Nope, it turns out - and Aaron may or may not appreciate this - that our apartment complex FORGOT TO PAY THE WATER BILL. D'oh! Delinquency and procrastination, it's not just for recent college grads any more! So for the time being, we are without water here at the complex. This may prove interesting for my pre-work shower / shaving - did I mention that the dogs and I, as is our habit, ran the last quarter mile home? And if you didn't know this already, you should be aware that I suffer from a condition called Nyet-sweat. I pity the poor tutoree.

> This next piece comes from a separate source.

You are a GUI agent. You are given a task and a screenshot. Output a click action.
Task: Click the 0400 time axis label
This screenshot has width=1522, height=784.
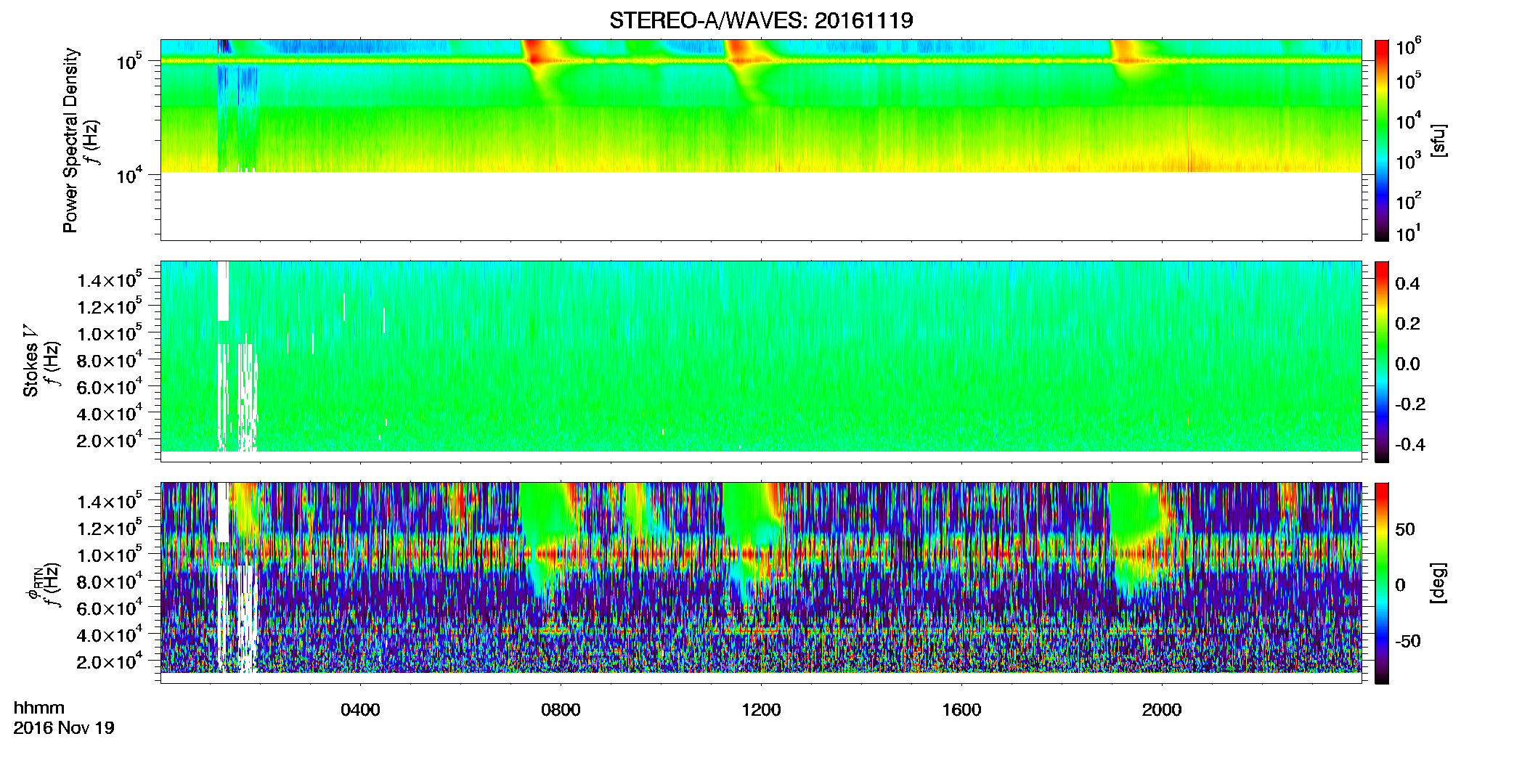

Meanwhile, S&W get to drink store-bought spring water. They live the good life, yes. Which reminds me of a tale from the tutoring front: I had a girl, let's call her Mona Corona, who did not know what a perimeter is. She dropped her Prada shades and turned her diamond encrusted iPhone off long enough to be sure to hear my explanation. I, spotting a rare moment of math-English syzygy, said, "Let's split the word up: what does "meter" mean at the end of a word?" She didn't know, so I told her about thermometers, speedometers, Shawon-o-meters, and the fact that what they had in common was that they all measured things. So "meter" means "measure." Then I told her about a periscope, and how it sees "around things." I asked her if she could think of another word with "peri" in it, hoping she would go with "peripheral" or something of that ilk. But she said,

"Perrier?"

OH, OH: No. No.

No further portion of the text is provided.